- **What is expected**: Your response should consist of the full data, set down exactly.

- **Record set**:
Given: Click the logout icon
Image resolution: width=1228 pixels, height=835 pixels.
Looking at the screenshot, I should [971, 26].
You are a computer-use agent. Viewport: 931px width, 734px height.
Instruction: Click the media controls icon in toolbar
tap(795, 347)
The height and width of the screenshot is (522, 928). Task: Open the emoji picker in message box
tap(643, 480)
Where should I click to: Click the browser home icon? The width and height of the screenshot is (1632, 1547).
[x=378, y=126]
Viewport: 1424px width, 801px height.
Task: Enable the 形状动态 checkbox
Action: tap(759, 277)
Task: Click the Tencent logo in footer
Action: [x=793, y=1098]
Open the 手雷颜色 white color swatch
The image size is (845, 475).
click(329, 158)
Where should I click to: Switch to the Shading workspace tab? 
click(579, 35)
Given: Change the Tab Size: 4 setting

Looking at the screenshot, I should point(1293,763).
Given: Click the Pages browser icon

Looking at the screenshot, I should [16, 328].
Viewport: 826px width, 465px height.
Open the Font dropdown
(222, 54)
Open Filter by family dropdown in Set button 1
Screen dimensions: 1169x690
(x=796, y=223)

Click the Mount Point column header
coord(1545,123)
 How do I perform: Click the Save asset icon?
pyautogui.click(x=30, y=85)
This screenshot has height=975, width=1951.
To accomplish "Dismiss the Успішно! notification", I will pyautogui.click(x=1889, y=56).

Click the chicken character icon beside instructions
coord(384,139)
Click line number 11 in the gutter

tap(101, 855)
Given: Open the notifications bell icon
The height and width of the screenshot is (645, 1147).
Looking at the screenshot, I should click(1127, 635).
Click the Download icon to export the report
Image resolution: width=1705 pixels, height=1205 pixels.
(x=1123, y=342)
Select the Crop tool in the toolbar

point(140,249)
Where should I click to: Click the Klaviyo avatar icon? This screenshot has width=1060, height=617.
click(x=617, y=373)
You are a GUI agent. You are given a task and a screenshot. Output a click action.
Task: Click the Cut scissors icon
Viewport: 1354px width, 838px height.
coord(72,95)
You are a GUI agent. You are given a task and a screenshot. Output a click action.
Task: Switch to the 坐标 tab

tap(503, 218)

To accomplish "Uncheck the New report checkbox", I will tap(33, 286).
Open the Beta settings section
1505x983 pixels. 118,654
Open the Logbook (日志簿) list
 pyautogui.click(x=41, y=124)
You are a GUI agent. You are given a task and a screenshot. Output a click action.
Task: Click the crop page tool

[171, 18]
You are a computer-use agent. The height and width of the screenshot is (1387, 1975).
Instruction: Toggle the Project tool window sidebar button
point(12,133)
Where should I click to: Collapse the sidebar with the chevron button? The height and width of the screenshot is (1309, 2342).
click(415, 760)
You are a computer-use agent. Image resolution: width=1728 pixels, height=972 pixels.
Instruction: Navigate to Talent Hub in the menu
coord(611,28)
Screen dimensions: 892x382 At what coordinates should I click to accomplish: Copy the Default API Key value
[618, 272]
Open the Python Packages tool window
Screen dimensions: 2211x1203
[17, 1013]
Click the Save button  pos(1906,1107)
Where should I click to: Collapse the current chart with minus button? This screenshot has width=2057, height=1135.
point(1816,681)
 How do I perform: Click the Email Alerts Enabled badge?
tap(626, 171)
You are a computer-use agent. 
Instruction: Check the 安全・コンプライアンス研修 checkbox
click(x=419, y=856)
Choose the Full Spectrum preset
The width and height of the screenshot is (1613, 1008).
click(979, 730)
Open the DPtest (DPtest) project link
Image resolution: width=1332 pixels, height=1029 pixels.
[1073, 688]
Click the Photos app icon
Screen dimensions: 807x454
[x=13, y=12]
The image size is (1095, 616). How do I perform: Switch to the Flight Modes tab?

- **Your response**:
Given: Click the logout icon
Image resolution: width=1228 pixels, height=835 pixels.
Looking at the screenshot, I should [971, 26].
You are a computer-use agent. Viewport: 931px width, 734px height.
Instruction: Click the media controls icon in toolbar
tap(795, 347)
The height and width of the screenshot is (522, 928). Task: Open the emoji picker in message box
tap(643, 480)
Where should I click to: Click the browser home icon? The width and height of the screenshot is (1632, 1547).
[x=378, y=126]
Viewport: 1424px width, 801px height.
Task: Enable the 形状动态 checkbox
Action: tap(759, 277)
Task: Click the Tencent logo in footer
Action: [x=793, y=1098]
Open the 手雷颜色 white color swatch
The image size is (845, 475).
click(329, 158)
Where should I click to: Switch to the Shading workspace tab? 
click(579, 35)
Given: Change the Tab Size: 4 setting

Looking at the screenshot, I should point(1293,763).
Given: Click the Pages browser icon

Looking at the screenshot, I should [16, 328].
Viewport: 826px width, 465px height.
Open the Font dropdown
(222, 54)
Open Filter by family dropdown in Set button 1
Screen dimensions: 1169x690
(x=796, y=223)

Click the Mount Point column header
coord(1545,123)
 How do I perform: Click the Save asset icon?
pyautogui.click(x=30, y=85)
This screenshot has height=975, width=1951.
To accomplish "Dismiss the Успішно! notification", I will pyautogui.click(x=1889, y=56).

Click the chicken character icon beside instructions
coord(384,139)
Click line number 11 in the gutter

tap(101, 855)
Given: Open the notifications bell icon
The height and width of the screenshot is (645, 1147).
Looking at the screenshot, I should click(1127, 635).
Click the Download icon to export the report
Image resolution: width=1705 pixels, height=1205 pixels.
(x=1123, y=342)
Select the Crop tool in the toolbar

point(140,249)
Where should I click to: Click the Klaviyo avatar icon? This screenshot has width=1060, height=617.
click(x=617, y=373)
You are a GUI agent. You are given a task and a screenshot. Output a click action.
Task: Click the Cut scissors icon
Viewport: 1354px width, 838px height.
coord(72,95)
You are a GUI agent. You are given a task and a screenshot. Output a click action.
Task: Switch to the 坐标 tab

tap(503, 218)

To accomplish "Uncheck the New report checkbox", I will tap(33, 286).
Open the Beta settings section
1505x983 pixels. 118,654
Open the Logbook (日志簿) list
 pyautogui.click(x=41, y=124)
You are a GUI agent. You are given a task and a screenshot. Output a click action.
Task: Click the crop page tool

[171, 18]
You are a computer-use agent. The height and width of the screenshot is (1387, 1975).
Instruction: Toggle the Project tool window sidebar button
point(12,133)
Where should I click to: Collapse the sidebar with the chevron button? The height and width of the screenshot is (1309, 2342).
click(415, 760)
You are a computer-use agent. Image resolution: width=1728 pixels, height=972 pixels.
Instruction: Navigate to Talent Hub in the menu
coord(611,28)
Screen dimensions: 892x382 At what coordinates should I click to accomplish: Copy the Default API Key value
[618, 272]
Open the Python Packages tool window
Screen dimensions: 2211x1203
[17, 1013]
Click the Save button  pos(1906,1107)
Where should I click to: Collapse the current chart with minus button? This screenshot has width=2057, height=1135.
point(1816,681)
 How do I perform: Click the Email Alerts Enabled badge?
tap(626, 171)
You are a computer-use agent. 
Instruction: Check the 安全・コンプライアンス研修 checkbox
click(x=419, y=856)
Choose the Full Spectrum preset
The width and height of the screenshot is (1613, 1008).
click(979, 730)
Open the DPtest (DPtest) project link
Image resolution: width=1332 pixels, height=1029 pixels.
[1073, 688]
Click the Photos app icon
Screen dimensions: 807x454
[x=13, y=12]
The image size is (1095, 616). How do I perform: Switch to the Flight Modes tab?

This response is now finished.